## Stored data
◇ ◇ ◇ ◇ ◇ ◇ ◇

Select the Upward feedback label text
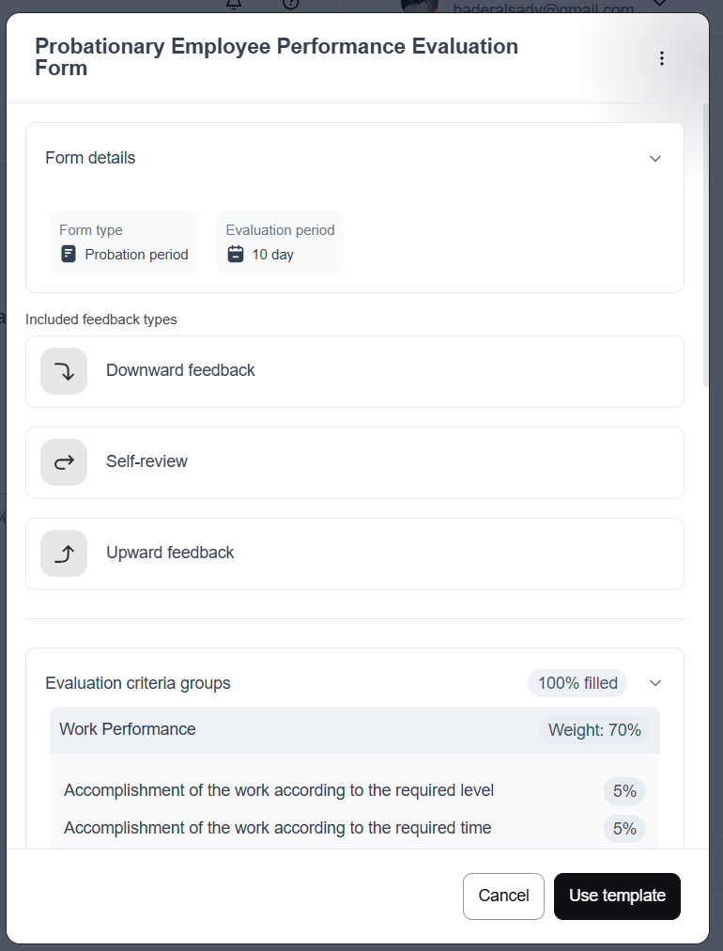This screenshot has width=723, height=951. coord(170,553)
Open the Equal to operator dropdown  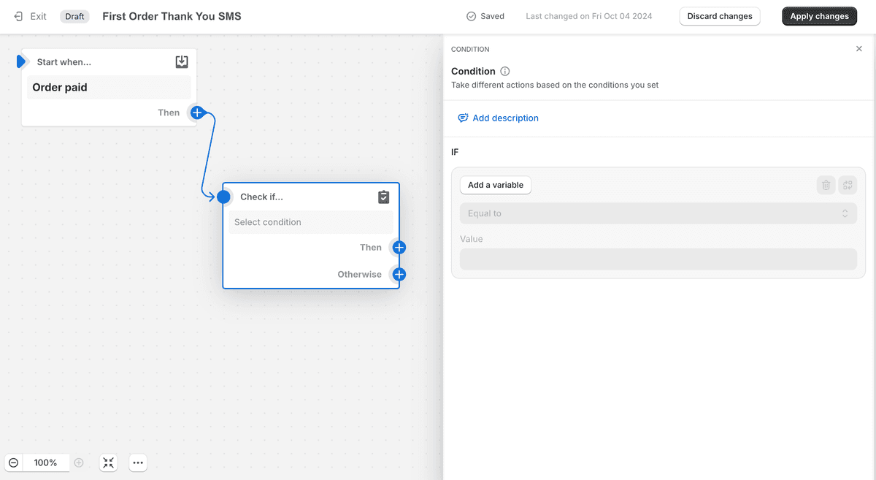point(658,213)
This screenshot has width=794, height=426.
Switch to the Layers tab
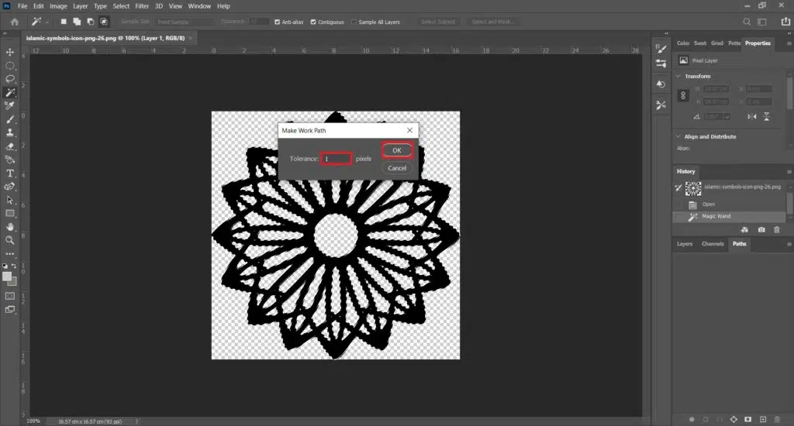(x=685, y=244)

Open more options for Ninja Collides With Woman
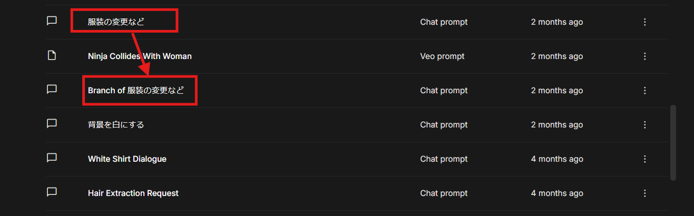(644, 56)

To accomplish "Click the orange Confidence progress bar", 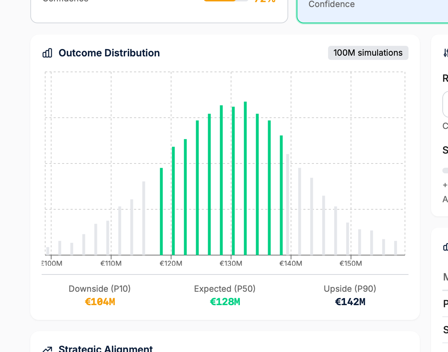I will tap(226, 0).
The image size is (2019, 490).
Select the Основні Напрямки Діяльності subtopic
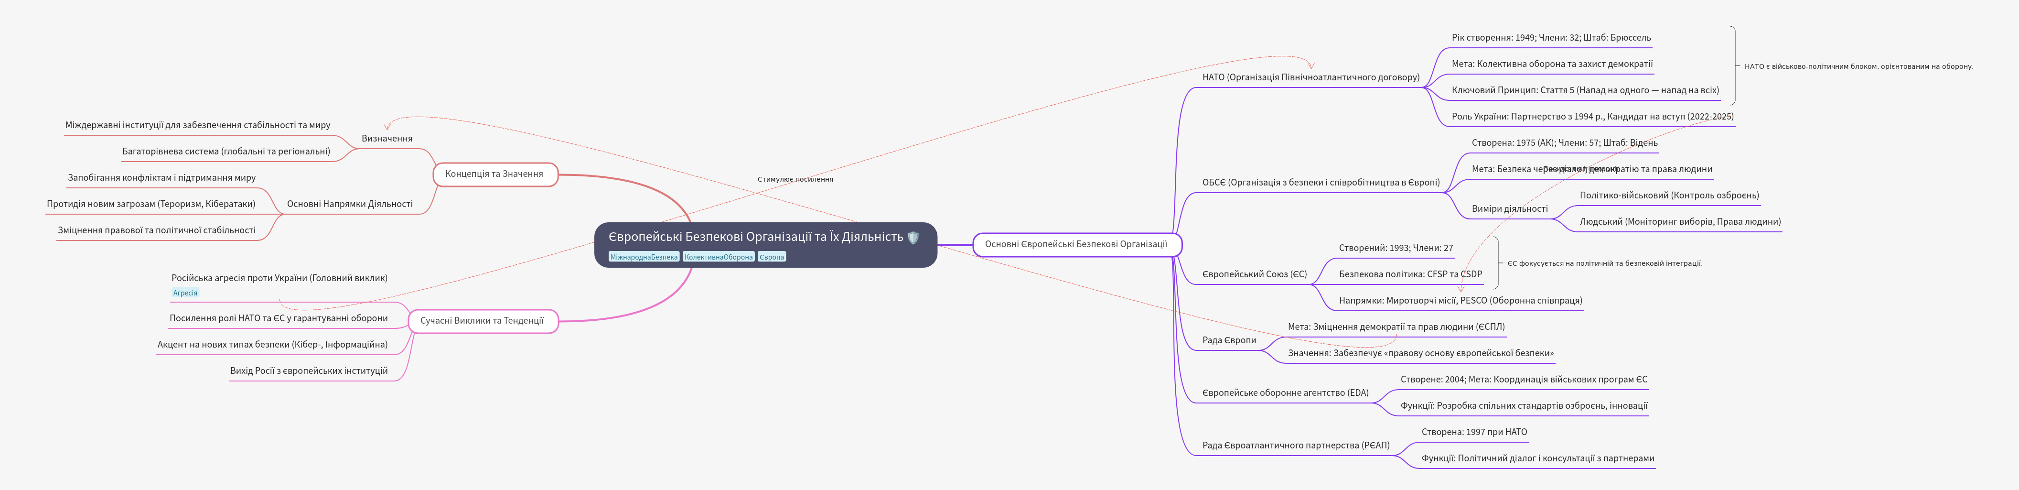tap(350, 204)
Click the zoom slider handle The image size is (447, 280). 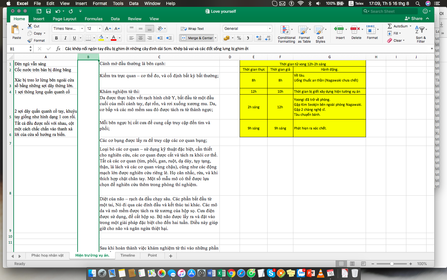point(392,264)
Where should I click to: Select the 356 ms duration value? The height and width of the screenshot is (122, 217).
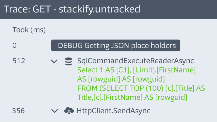pyautogui.click(x=19, y=111)
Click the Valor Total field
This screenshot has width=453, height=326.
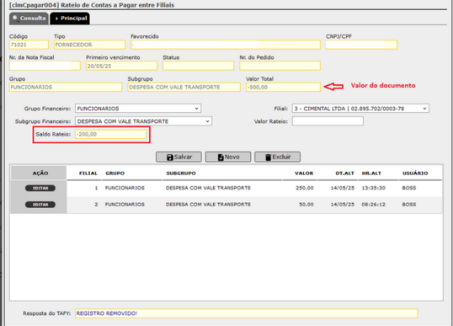[283, 88]
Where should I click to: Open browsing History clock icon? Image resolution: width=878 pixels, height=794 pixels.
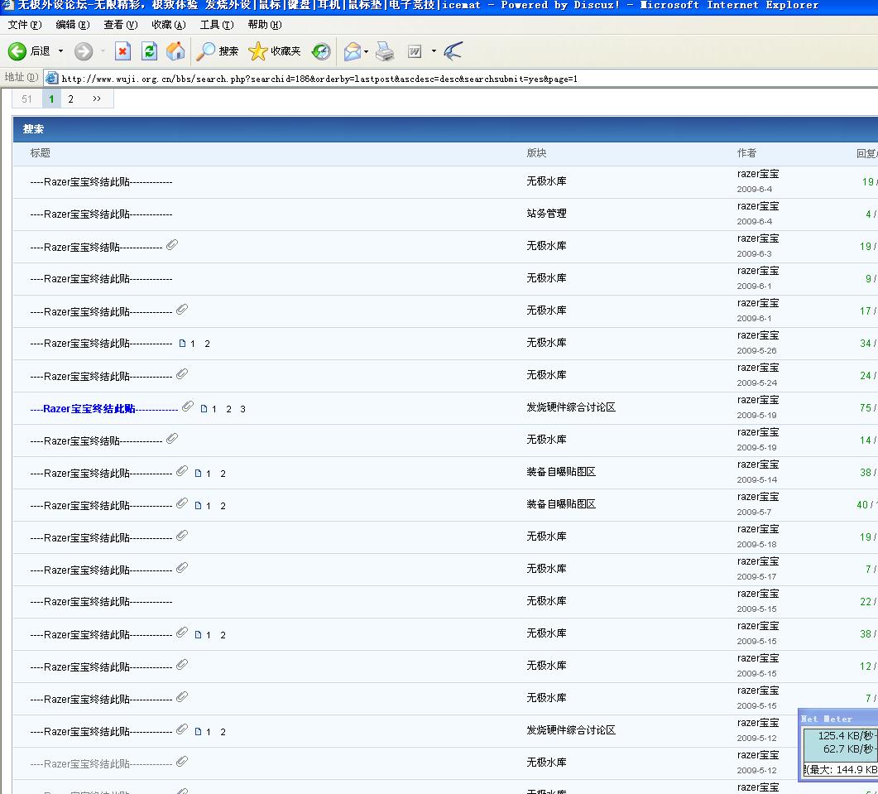click(x=320, y=51)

◇ ◇ ◇ ◇ ◇ ◇ ◇

## EXERCISE OBJECTIVE
Return the lines exactly, from the one containing "Click the Valor Total field" through the last line above, including both ends and excluding every picture.

## SOLUTION
Click the Valor Total field
This screenshot has width=453, height=326.
[283, 88]
Where should I click to: Open browsing History clock icon? Image resolution: width=878 pixels, height=794 pixels.
click(x=320, y=51)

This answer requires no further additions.